Soda fountain a part of Americana

02_sodafountain_2245SODA FOUNTAIN LADIES  — Once a year the ‘Soda Fountain Ladies’ gather at Olson’s Drug for a refreshing soda. This is the 11th year in row the group has come together. Clockwise from the front, this year’s group consisted of Carol Bain, Pat Keil, Donna Kellogg, Linda Sanders and her granddaughter Sophie Sanders, Jean Duncan and Jean Baringer.  I-O Photo by Buck Traxler

 

 

 

Whether they realize it or not, the ladies of the ‘soda fountain’ at Olson’s Drug are a part of history when they gather once a year for a soda.

In their heyday, soda fountains flourished in pharmacies, 5-10 cent stores, ice cream parlors, train stations and department stores.

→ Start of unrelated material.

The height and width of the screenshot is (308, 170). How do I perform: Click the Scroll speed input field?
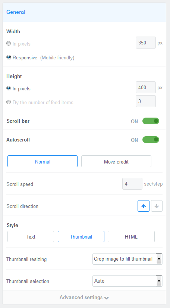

They served an important function as a public space were neighbors could socialize and exchange  community news.

Soda fountains reached their peak of popularity in the 1940s and 1950s. Their decline came about from a number of sources; the car-culture, the rise of the suburbs and Walgreens, one of America’s largest chain drugstores, when they introduced full self-service stores.

Today, only a sprinkling of vintage soda fountains survive, one being right here in downtown Conrad.

In an interesting bit of history, the first of the soda fountains began with the drug revolution in the 1850s.

People would go to the soda fountain to get lit up with some “pep.”

Many fountain drinks made by the early druggists contained cocaine and caffeine. The combination of the two drugs was used to cure headaches and other aches and pains.

These new drugs were looked at as being harmless to the consumer. Doctors, druggists and the public looked at the drugs as being safe and effective.

Then in 1914, the Harrison Act became law and banned the use of  cocaine and opiates in over-the-counter products.

The soda fountain eventually lost the old reputation and became known for serving “soft drinks.”